One step Back, and Keep Moving Forward: Smart Talk with Alison Levine at Des Moines Civic Center

Tue, 03/16/2010

A review by David Borzo

The Smart Talk Series crowd at the Des Moines Civic Center was treated to something a little different on Wednesday night, March 3rd. Alison Levine may not have the same household name recognition as many of the Smart Talk Series speakers, but she more than held her own with her powerful message of doing whatever it takes to conquer complacency. She began her captivating presentation explaining her notion of a circle of experiences and enlightenment: from her early difficulties she gained the motivation and fortitude that drove her, eventually, to scale mountains; and those ascents to the top of the world in turn provide e her with the insight and wisdom needed to help her navigate her life. Alison LevineWe should all have such drive. Ms. Levine’s accomplishments show that she has the right stuff: the right stuff in mountain climbing, the right stuff in business, and the right stuff as a motivational medium for us.

Ms. Levine shared her story as a health survivor – not with an illness as an adult, but one that she was born with – a heart condition called Wolff-Parkinson-White Syndrome. This life-threatening heart condition was so serious and unstable, that she was not even allowed to walk up a flight of stairs. Surgery as a teen then changed her life – conquering her physical ailment and energizing dreams that were as big as mountains. She encourages all of us to act on our own dreams. Ms. Levine’s advice, as reported in a recent Des Moines Register interview, is “If you have ever wondered about something — a sport, an activity, a hobby, a talent — don’t just read about it or talk about it or watch movies about it. Go out and do it.”

With her mantra of doing whatever it takes, Ms. Levine recounted experiences as the team captain of the first American Women’s Everest Expedition, a history-making climb that put her health and spirit to the test. In 2008 she also made history as the first American to complete a 600 mile ski-crossing in western Antarctica, all the way to the South Pole. In these adventures, Ms. Levine’s personal adversities included overcoming fears, as well as continued heath issues; she was at higher risk of frostbite, due to Raynaud’s Disease, which causes the arteries that feed her fingers and toes to collapse when experiencing cold weather and severe stress. Cold weather and stress! Naturally she took up mountain climbing…perhaps because it seemed an impossible task.

She recounted those extraordinary experiences and fears to the Smart Talk audience with well ordered clarity, and riveting images.

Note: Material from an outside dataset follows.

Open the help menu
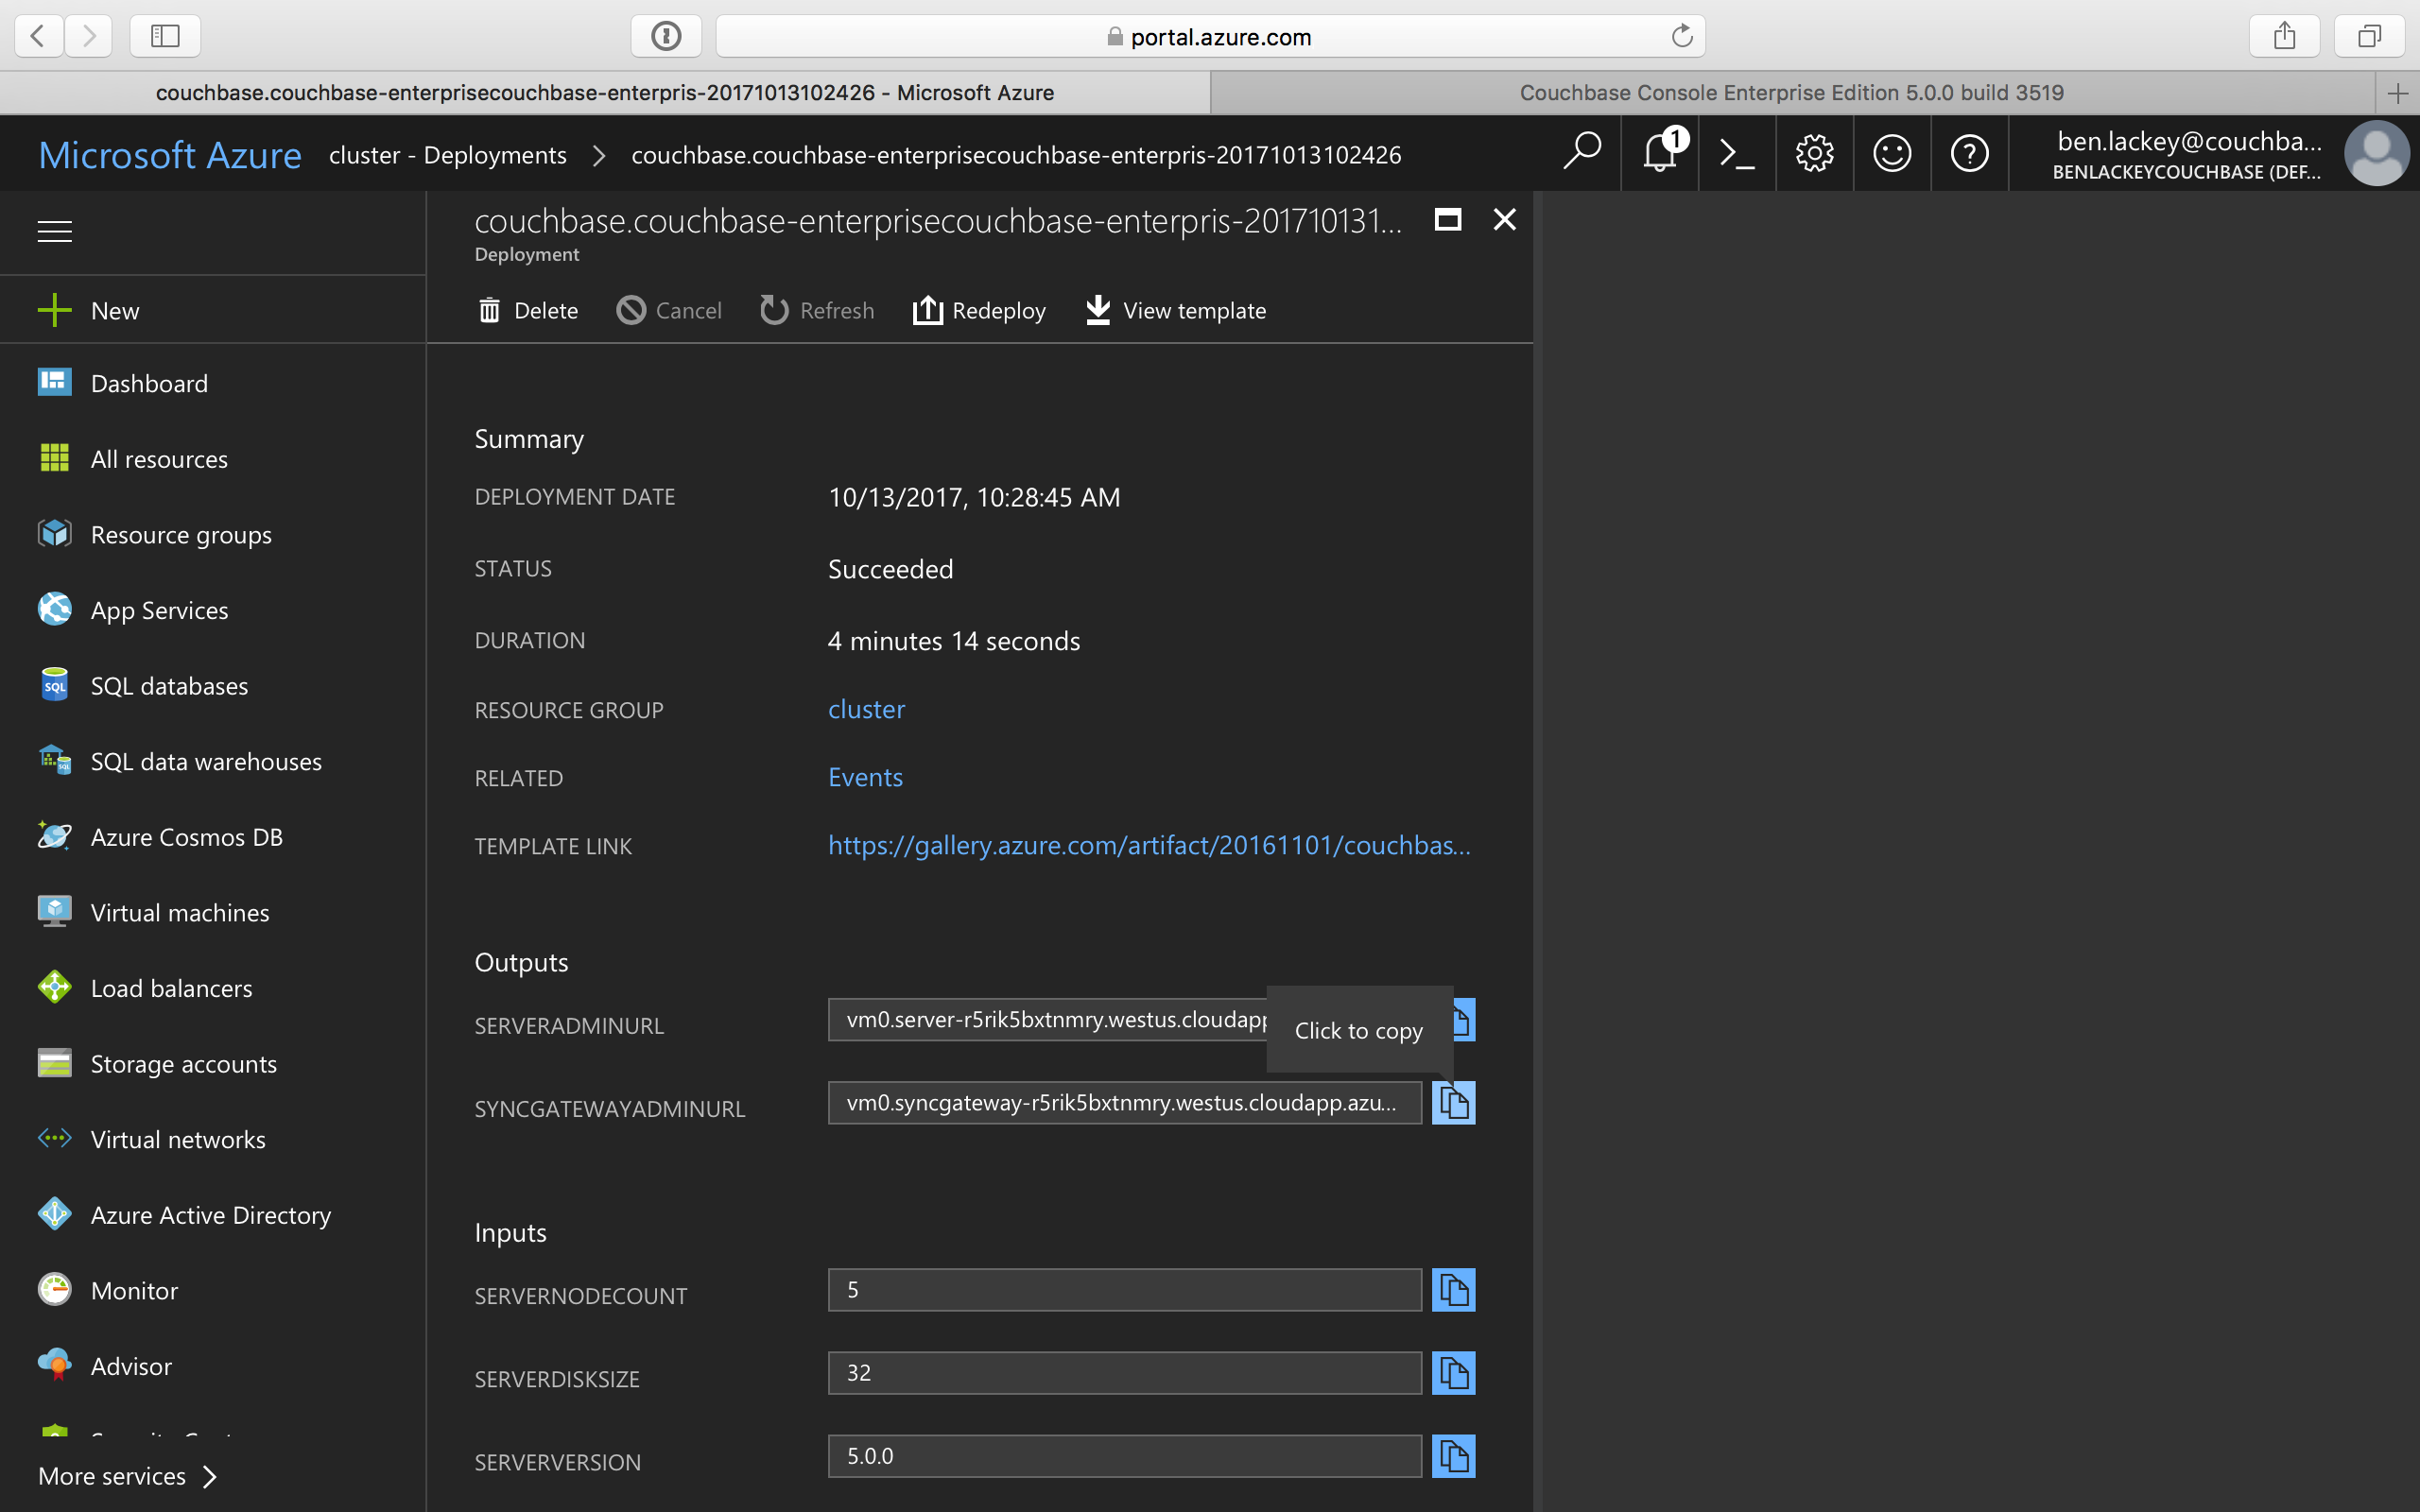Viewport: 2420px width, 1512px height. 1969,152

How do you climb the highest peak in the world? How does your body become accustomed to the altitude and lack of oxygen? Ms. Levine recounted the arduous and exacting tasks, including a return to base camp every night, even as you get further and further up the face of Everest every day. Calling this “Climb high, and sleep low”, the process helps your body acclimate to the oxygen levels, and she used it to point out that there are times that you need to move back one step, in order to make it one step closer to your goal.  As her team advanced on Everest, they eventually had to pause between each stoic step–needing to breathe in and out several times, before being able to even take another step.

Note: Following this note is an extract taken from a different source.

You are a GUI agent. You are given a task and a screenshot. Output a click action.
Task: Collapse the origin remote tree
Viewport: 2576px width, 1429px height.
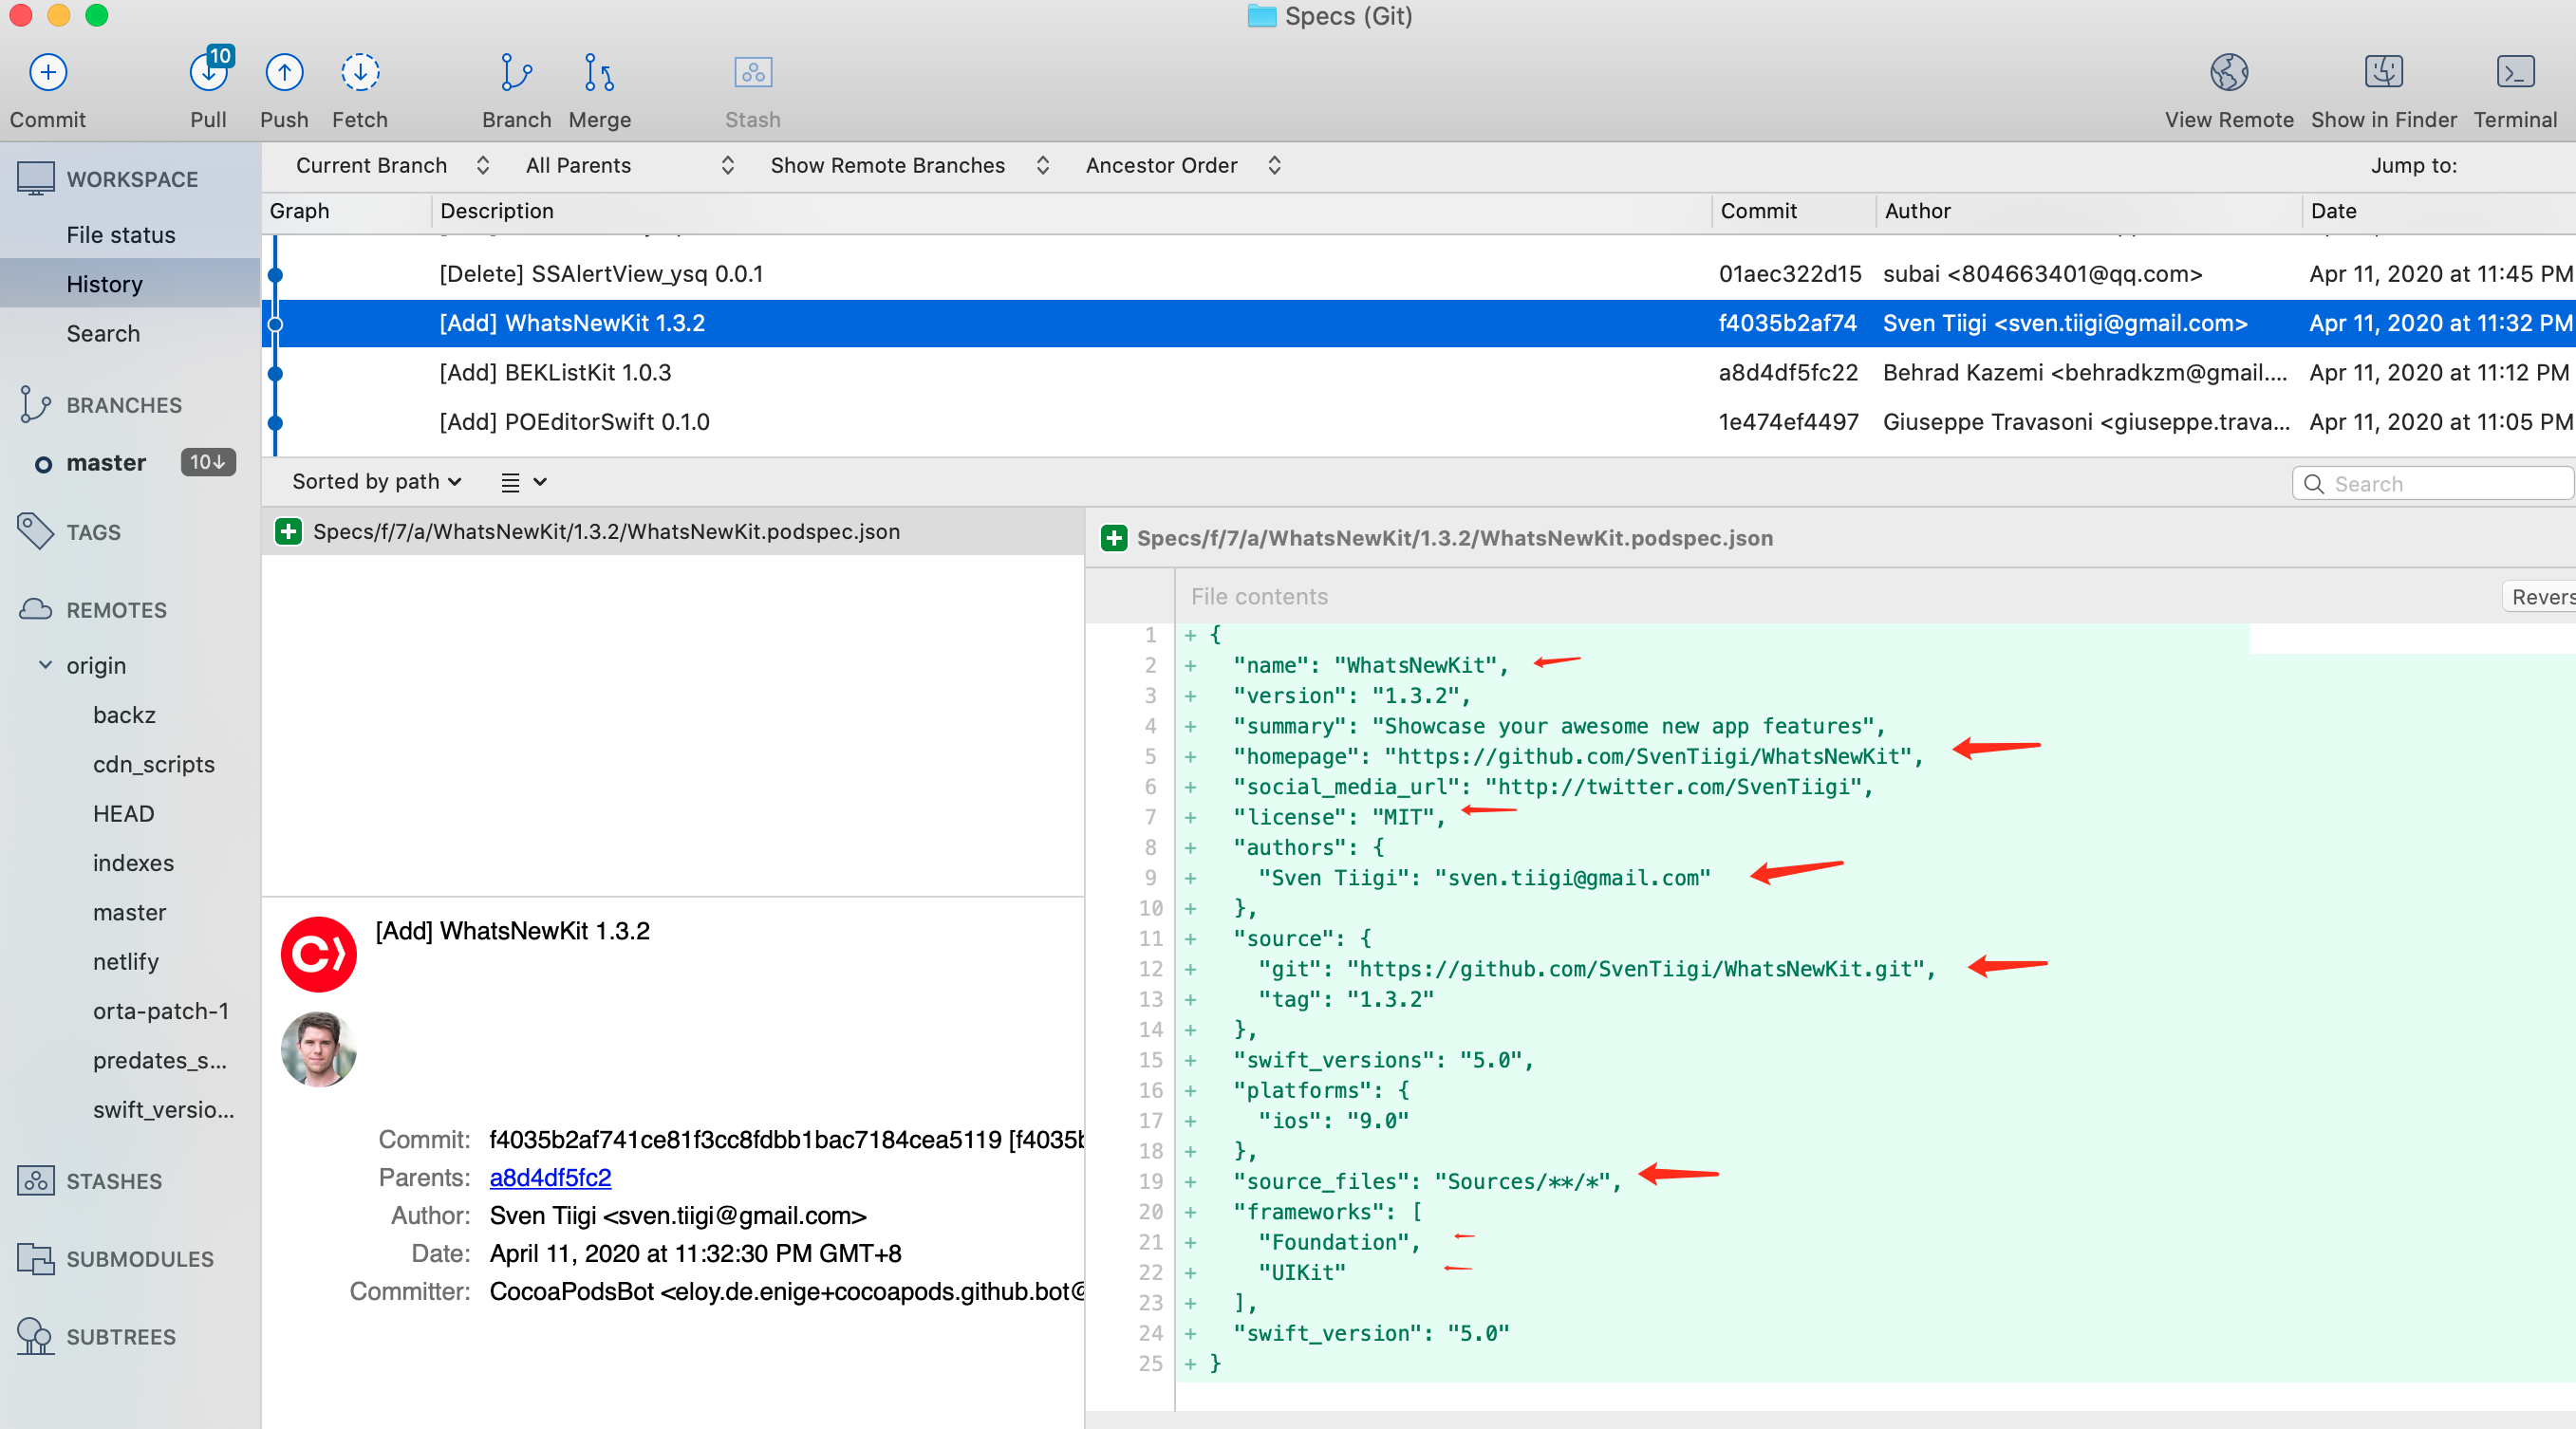pyautogui.click(x=45, y=665)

“Fortitude” and “determination” just scratches the surface of what makes a woman like Alison Levine tick. As a successful businesswoman on Wall Street, she found that her hard work and dedication was applicable to the business world. And as a woman dedicated to helping others achieve, Ms. Levine founded the Climb High Foundation in 2005, a charitable organization dedicated to improving the lives of jobless women in third-world countries. Her drive and relentless pursuits keep her busy all over the world.  Smart Talk is all about taking the lessons of others and applying them to your own life. Well, even if you are not setting out to climb mountains and conquer the poles, Levine’s advice is intrepid and poignant: “Fear and Risk will never kill you, but complacency will.”